[Stored data entries]
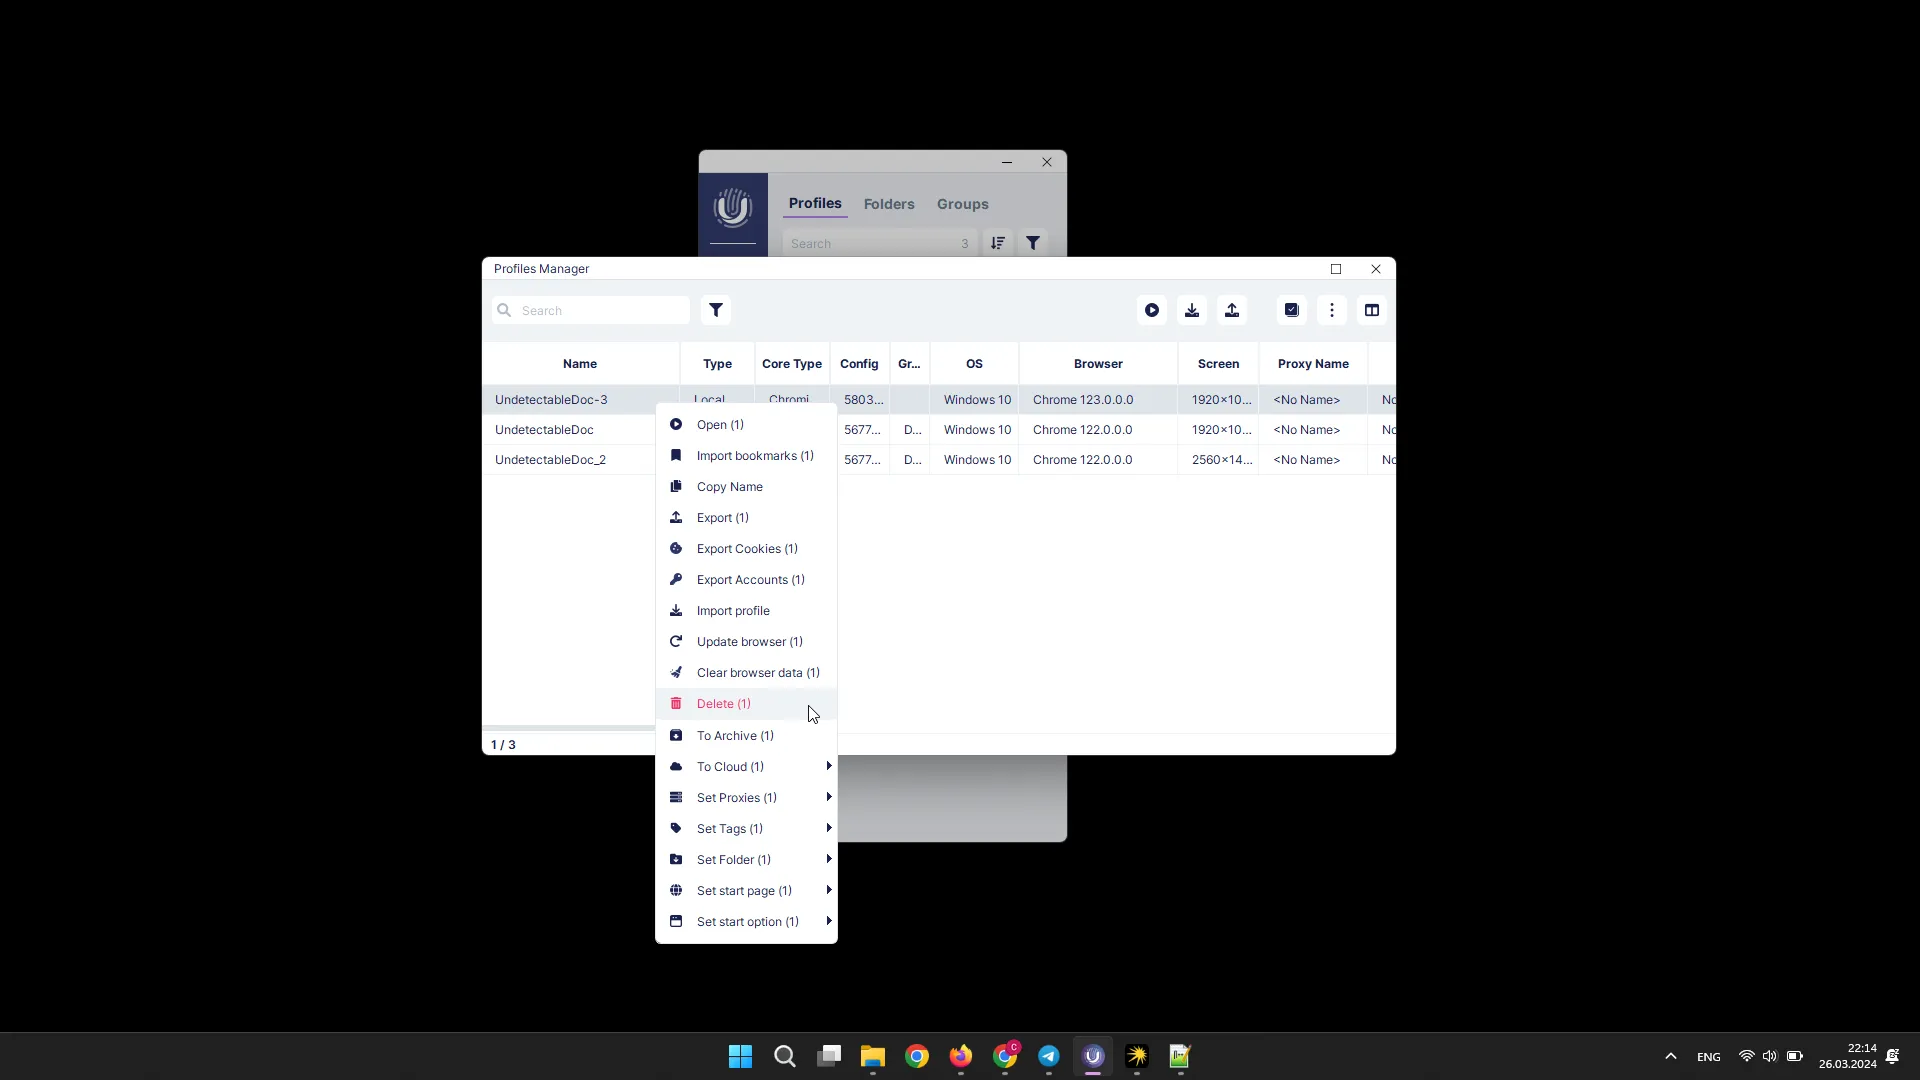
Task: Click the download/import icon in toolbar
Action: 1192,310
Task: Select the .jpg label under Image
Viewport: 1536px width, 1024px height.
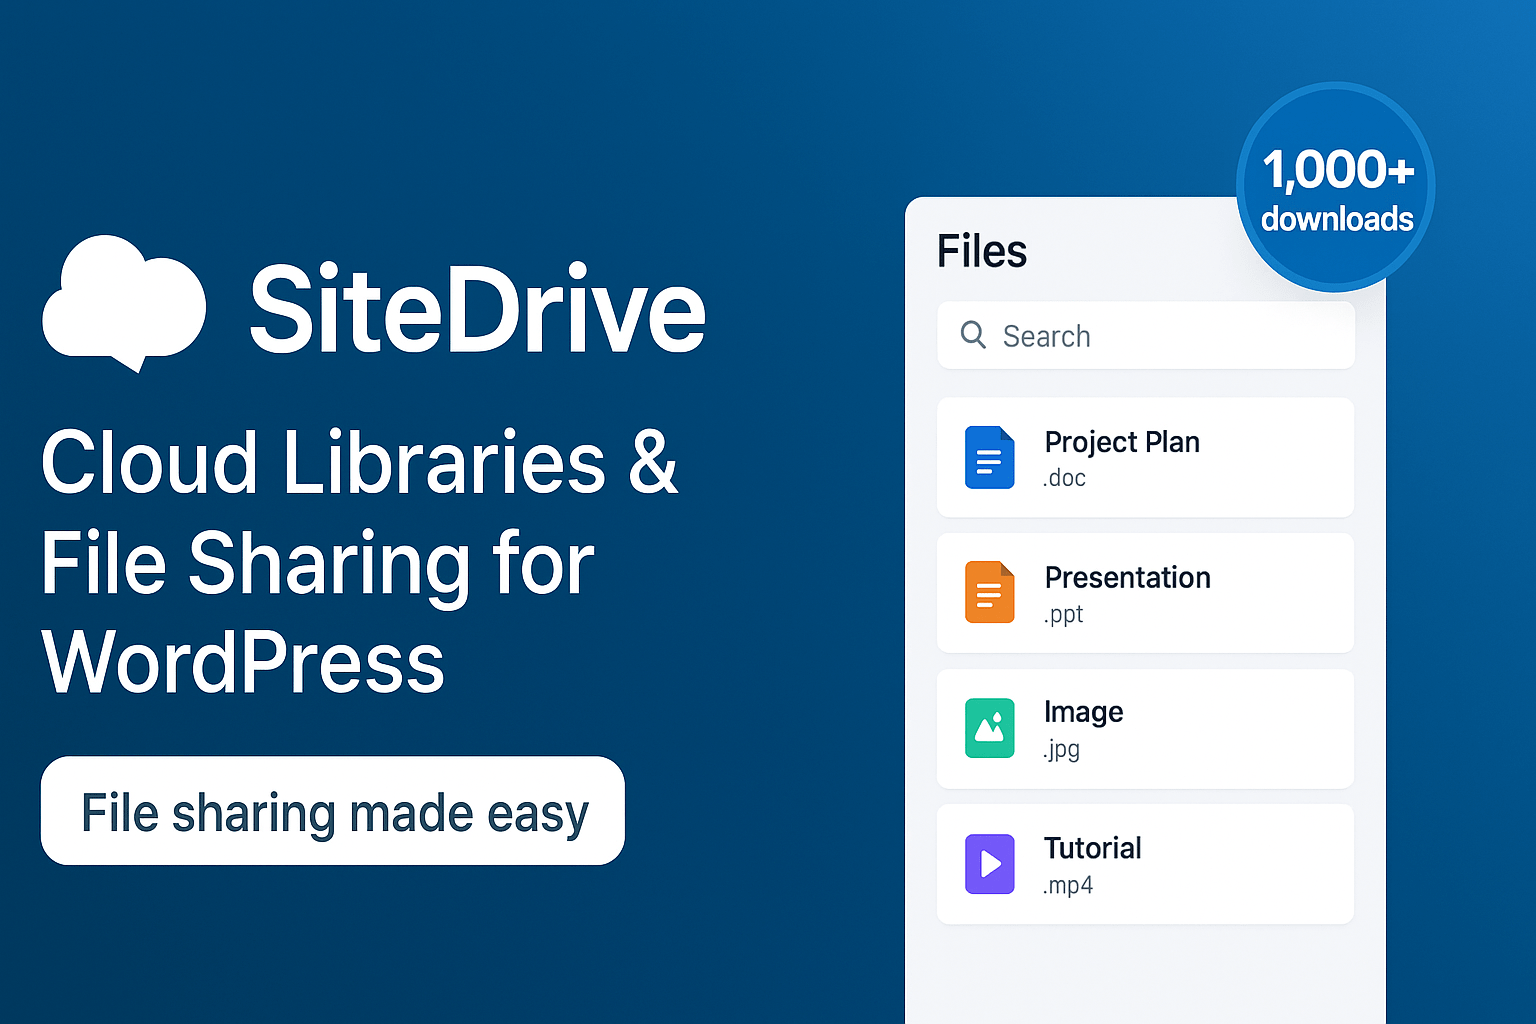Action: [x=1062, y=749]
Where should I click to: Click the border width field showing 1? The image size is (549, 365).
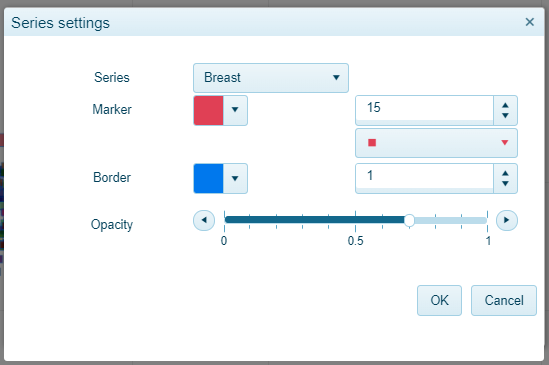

Your objective:
Start at the line that contains "Task: Select the .jpg label under Image" and retype every line through the end of the entries above, both ends included. Exclude all pictures.

Written response:
Task: Select the .jpg label under Image
Viewport: 1536px width, 1024px height.
Action: [x=1062, y=749]
Where should I click to: Click the border width field showing 1? The image size is (549, 365).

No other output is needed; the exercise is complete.